Есть одно решение — можно поцеловаться друг с
другом, — но инцест, весьма заманчивый в якобинской
трагедии, на домашнем фронте как-то теряет
притягательность.

— Ну ты сама подумай, — говорю я Одри. — 
Инцест. Это же ни в какие ворота.

— Да? — откликается она, и ее печальные глаза,
что как крылья голубиные, вперяются в пустоту,
отчего она смахивает на святую, обреченную на
мученическую смерть.

Одри у нас тоже нецелованная — ее отец, мистер
Бакстер (директор местной началки), не подпускает к дочери мальчиков. Невзирая на возражения
миссис Бакстер, он постановил, что Одри взрослеть
не будет. Если у нее разовьются женственные
округлости и женские чары, мистер Бакстер, вероятно,
запрет ее на вершине очень высокой башни.
А если мальчики обратят внимание на эти ее округлости
и чары, пойдут на штурм бирючин, обступающих
«Холм фей», и попробуют вскарабкаться по
червонному золоту длинной косы Одри, я почти не
сомневаюсь, что мистер Бакстер будет отстреливать
их одного за другим.

«Холм фей» — так называется дом Бакстеров.
«Хълм самодив», — произносит миссис Бакстер со
своим чудесным мягким акцентом; это по-шотландски.
Миссис Бакстер — дочь священника Церкви
Шотландии и выросла в Пертшире («Пэрртшиэре
»), что, несомненно, сказалось на ее произношении.
Миссис Бакстер милая, как ее акцент, а мистер
Бакстер мерзкий, как черные усики у него
под носом, и бесноватый, как его вонючая трубка
(она же, в трактовке миссис Бакстер, — «смрадная
камина»).

Мистер Бакстер высок и сухопар, он сын шахтера,
в голосе у него пласты угля — не помогают ни
черепаховые очки, ни твидовые пиджаки с кожаными
заплатами на локтях. Если не знать, не угадаешь,
сколько ему лет. Правда, миссис Бакстер
знает, ей никак не забыть, потому что мистер Бакстер
нарочно ей напоминает («Не забывай, Мойра,
я старше, умнее и лучше знаю жизнь»). Одри и
миссис Бакстер зовут его «папочка». Когда Одри
училась у него в классе, ей полагалось звать его
«мистер Бакстер», а если она забывалась и говорила
«папочка», он заставлял ее стоять перед всем
классом до конца урока. «Питером» они его не зовут,
хотя, казалось бы, это его имя.

Бедный Чарльз. Вырасти он повыше, ему наверняка
жилось бы легче.

— Ну, ты-то здесь ни при чем, — дуется он.
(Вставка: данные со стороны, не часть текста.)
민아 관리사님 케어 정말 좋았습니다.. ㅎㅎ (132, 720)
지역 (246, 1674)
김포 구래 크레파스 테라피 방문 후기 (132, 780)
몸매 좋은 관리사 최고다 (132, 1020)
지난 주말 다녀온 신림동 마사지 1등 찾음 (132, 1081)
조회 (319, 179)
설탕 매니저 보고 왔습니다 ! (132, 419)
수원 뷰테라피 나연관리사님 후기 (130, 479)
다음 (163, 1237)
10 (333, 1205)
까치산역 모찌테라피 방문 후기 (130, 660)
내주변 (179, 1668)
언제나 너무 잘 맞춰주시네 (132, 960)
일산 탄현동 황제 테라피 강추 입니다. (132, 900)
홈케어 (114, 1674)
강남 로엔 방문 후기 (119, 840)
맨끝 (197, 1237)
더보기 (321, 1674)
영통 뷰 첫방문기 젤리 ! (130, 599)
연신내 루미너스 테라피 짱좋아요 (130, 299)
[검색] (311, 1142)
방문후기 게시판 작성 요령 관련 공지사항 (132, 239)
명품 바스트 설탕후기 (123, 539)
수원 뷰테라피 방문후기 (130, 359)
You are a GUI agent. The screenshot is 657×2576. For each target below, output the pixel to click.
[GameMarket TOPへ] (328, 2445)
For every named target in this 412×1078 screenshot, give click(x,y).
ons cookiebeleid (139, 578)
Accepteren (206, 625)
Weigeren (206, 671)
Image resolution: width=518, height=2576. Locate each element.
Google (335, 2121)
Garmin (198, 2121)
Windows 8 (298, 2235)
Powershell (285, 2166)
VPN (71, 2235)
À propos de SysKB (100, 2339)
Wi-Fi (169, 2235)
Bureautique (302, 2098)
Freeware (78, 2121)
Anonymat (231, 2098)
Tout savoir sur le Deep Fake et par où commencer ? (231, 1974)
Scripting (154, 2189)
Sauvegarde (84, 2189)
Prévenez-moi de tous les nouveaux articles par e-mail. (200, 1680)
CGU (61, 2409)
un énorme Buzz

Иногда у меня невозможные мысли: скажем,
останься мама с нами, Чарльз бы подрос.

— А мама была высокая? — спрашивает он
Винни.

Винни ровесница века (ей шестьдесят), но оптимизму
не обучена. Наша тетя Винни — сестра
отца, а не матери. У мамы, судя по всему, родных не
было, хотя когда-то ведь были, не из яйца же она
вылупилась, как Елена Троянская, а даже если и
так, ее ведь должна была высидеть Леда? Наш
отец Гордон высокий, «а Элайза?» Винни кривится,
этак нарочито припоминает, но картинка расплывается.
Выуживает отдельные черты — черные волосы,
линию носа, тонкие щиколотки, — но подлинная
Элайза из деталей не складывается.

— Не помню, — как всегда, отмахивается
Винни.

— А по-моему, очень высокая, — говорит
Чарльз — видимо, забыл, что последний раз видел
Элайзу со всем маленьким. — Она точно не была
рыжей? — с надеждой уточняет он.

— Никто не был рыжий, — решительно отвечает
Винни.

— Ну, кто-то же был.

Наша жизнь вылеплена из отсутствия Элайзы.
Она ушла, «удрала со своим красавцем-мужчиной», как выражается Винни, и отчего-то забыла
взять нас с собой. Может, по рассеянности или хотела
вернуться, но заблудилась. Мало ли что бывает:
скажем, наш отец после ее исчезновения и сам
пропал, а спустя семь лет вернулся и все свалил на
потерю памяти.

— Перерыв на хулиганство, — куксится Уксусная
Винни.

Почти всю жизнь мы ждем Элайзиных шагов на
тропинке, ее ключа в двери, ее возвращения в нашу
жизнь (Вот и я, голубчики!) как ни в чем не
бывало. И такое случается.

— Анна Феллоуз из Кембриджа, штат Массачусетс,
— сообщает Чарльз (он у нас специалист), —
ушла из дому в тысяча восемьсот семьдесят девятом
году и вернулась двадцать лет спустя как ни
в чем не бывало.

Если б мама вернулась — она вернулась бы
вовремя (ну, условно), к моему шестнадцатилетию?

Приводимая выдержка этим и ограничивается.